Yes Credit Score is Important
There is no doubt that credit score is one of the most important points that are considered when a person is planning to buy a home loan for him or her. Normally, lenders insist on a credit score that is on the upper side of 600 and anything below that is not considered favorable. But there are situations where it might be possible to get mortgage loans even if the credit score is 580. Such persons could be eligible for FHA loans or Federal Housing Administration Loans. These loan schemes were announced in 1934 to overcome the problems associated with the Great Depression. More than 40 million home loan borrowers have availed benefits from these loans and even those who have credit scores of around 550 have been given OKC mortgage loans. However, the margin money could be around 10% for such customers and customers with a credit score of 580 it could continue to be 3.5%. Further, the loans are also insured and therefore the risks of the lenders are covered quite well. It would be pertinent to mention here that FHA loans made up around 15.8% of the overall market and it is a big chunk. It would also be pertinent to mention here that 20% of mortgage loans are for those who have a credit score in the range 600-650.

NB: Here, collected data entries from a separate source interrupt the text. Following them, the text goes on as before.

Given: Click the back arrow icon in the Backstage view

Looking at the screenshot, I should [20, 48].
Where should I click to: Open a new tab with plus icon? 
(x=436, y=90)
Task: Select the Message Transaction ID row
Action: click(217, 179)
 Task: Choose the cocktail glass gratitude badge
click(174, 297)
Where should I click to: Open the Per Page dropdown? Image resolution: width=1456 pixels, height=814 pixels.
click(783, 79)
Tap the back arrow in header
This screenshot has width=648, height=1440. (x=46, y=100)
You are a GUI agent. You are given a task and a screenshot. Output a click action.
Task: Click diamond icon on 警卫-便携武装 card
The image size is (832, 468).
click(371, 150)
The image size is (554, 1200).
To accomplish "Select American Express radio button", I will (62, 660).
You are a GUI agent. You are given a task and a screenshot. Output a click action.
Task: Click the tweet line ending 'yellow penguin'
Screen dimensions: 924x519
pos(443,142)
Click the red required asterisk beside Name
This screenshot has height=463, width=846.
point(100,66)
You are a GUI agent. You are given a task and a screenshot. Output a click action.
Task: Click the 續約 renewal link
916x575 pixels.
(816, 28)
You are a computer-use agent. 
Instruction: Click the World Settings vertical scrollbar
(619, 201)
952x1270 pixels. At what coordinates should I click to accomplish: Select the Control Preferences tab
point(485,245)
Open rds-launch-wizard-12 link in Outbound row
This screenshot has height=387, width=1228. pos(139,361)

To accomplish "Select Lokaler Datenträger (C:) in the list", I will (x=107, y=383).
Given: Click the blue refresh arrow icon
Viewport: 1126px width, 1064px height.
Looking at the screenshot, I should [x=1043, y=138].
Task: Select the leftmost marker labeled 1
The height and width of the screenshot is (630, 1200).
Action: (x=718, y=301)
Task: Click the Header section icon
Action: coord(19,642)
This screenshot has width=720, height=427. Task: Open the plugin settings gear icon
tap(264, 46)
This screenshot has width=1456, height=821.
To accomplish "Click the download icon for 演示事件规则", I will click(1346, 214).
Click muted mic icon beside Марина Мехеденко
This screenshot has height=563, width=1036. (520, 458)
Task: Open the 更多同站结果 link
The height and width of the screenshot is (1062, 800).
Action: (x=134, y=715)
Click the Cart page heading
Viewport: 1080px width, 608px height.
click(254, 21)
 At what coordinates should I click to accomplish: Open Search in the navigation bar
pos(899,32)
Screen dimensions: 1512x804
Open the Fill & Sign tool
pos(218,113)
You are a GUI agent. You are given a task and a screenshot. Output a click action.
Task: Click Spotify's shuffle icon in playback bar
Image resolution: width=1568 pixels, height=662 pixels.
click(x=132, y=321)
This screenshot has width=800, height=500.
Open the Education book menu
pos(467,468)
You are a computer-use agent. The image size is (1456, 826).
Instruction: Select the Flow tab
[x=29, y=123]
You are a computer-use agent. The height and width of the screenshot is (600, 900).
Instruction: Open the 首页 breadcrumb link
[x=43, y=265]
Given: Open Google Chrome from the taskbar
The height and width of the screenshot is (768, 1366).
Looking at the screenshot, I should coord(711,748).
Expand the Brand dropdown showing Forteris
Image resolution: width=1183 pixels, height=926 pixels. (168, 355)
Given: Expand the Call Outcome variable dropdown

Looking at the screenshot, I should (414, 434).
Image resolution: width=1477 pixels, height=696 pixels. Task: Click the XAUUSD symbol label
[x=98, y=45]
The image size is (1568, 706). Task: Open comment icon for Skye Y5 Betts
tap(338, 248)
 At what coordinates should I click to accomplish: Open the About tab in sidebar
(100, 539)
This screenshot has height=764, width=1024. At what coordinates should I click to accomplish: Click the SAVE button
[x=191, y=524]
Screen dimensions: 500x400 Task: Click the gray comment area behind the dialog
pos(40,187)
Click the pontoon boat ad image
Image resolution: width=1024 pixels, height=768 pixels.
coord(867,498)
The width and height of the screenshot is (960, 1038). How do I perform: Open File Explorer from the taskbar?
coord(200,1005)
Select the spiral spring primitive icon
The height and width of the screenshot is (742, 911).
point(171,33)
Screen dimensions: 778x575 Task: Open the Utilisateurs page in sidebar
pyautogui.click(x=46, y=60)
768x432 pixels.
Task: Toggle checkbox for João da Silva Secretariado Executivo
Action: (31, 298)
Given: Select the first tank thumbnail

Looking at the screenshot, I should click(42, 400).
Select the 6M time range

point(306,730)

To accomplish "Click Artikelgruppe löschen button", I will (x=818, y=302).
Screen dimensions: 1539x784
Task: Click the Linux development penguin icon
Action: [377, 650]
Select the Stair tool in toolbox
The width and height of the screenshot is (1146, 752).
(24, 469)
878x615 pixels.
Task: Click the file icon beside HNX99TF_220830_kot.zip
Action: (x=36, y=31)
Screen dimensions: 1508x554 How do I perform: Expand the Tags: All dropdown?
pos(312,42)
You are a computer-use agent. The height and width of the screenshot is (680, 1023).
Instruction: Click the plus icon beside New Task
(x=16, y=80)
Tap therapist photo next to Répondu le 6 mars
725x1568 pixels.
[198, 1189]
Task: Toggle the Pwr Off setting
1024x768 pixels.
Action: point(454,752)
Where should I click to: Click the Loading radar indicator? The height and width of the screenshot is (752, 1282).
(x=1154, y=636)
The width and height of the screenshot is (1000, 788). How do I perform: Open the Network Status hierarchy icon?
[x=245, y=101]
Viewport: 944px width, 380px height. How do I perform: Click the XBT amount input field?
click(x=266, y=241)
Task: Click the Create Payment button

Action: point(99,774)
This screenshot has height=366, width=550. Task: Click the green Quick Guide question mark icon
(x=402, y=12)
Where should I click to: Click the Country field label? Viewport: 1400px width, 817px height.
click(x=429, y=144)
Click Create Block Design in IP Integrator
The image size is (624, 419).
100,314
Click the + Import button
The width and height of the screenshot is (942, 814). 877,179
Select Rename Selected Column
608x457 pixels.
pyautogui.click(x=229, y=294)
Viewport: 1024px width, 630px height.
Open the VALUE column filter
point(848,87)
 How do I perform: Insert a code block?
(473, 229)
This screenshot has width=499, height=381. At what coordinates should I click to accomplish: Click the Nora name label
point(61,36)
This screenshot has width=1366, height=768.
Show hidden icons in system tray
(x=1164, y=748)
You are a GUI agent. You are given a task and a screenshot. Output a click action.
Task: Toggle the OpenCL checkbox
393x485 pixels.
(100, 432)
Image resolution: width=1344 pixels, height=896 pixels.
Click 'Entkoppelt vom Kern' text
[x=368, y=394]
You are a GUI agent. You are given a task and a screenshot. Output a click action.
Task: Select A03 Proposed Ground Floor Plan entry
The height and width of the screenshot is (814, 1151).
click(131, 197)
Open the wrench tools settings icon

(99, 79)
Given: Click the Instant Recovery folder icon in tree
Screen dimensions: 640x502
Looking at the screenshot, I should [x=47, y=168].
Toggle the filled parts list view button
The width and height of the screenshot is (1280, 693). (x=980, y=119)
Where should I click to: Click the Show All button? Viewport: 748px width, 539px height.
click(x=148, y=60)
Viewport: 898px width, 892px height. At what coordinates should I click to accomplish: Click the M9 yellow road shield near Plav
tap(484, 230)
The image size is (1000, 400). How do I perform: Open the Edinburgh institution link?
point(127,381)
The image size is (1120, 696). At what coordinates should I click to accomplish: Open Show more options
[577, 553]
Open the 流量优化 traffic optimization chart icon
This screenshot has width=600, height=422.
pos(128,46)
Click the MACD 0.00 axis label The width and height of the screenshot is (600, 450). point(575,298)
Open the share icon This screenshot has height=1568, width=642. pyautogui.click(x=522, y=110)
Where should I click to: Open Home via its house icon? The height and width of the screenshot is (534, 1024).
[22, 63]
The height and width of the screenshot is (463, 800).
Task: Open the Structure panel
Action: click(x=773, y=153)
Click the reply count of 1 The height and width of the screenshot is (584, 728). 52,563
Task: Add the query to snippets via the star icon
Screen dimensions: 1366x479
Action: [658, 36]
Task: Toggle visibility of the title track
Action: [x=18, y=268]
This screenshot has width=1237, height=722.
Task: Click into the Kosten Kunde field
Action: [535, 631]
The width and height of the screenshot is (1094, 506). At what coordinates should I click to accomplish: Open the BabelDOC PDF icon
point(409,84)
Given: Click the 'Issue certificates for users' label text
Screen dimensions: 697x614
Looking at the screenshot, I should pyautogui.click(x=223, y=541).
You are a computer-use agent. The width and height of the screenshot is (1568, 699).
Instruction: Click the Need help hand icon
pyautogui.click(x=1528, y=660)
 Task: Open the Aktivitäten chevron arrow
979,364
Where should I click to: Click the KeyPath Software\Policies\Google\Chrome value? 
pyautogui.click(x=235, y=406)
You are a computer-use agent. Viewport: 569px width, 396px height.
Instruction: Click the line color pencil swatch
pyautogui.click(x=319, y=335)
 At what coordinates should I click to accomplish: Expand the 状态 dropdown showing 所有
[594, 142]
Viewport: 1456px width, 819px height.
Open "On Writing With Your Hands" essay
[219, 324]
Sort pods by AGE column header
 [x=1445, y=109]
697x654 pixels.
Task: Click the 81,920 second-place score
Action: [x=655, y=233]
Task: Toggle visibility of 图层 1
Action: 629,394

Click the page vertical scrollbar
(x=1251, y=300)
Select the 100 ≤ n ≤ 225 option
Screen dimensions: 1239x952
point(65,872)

Be Ready to Pay Larger Down Payment
While 3.5% and 10% down payments are the norms, people with bad credit score would most certainly be required to cough up much more. In most cases, it is around 20% and this also comes with a higher cost in the form of PMI or Private Mortgage Insurance. Even if you have made a large down payment, it would not be a bad idea to have adequate cash reserves in hand. This will add comfort factor as far as lenders are concerned. This is because you may be better equipped to absorb situations that are unwarranted and sudden. It could be personal injuries, accidents or even loss of jobs and income-earning capacities.
Other Repayment Histories
You also must be able to show other repayment histories such as rent payment, mobile bill payment, payment of electricity bills and other utility payments. This will strengthen your case even further.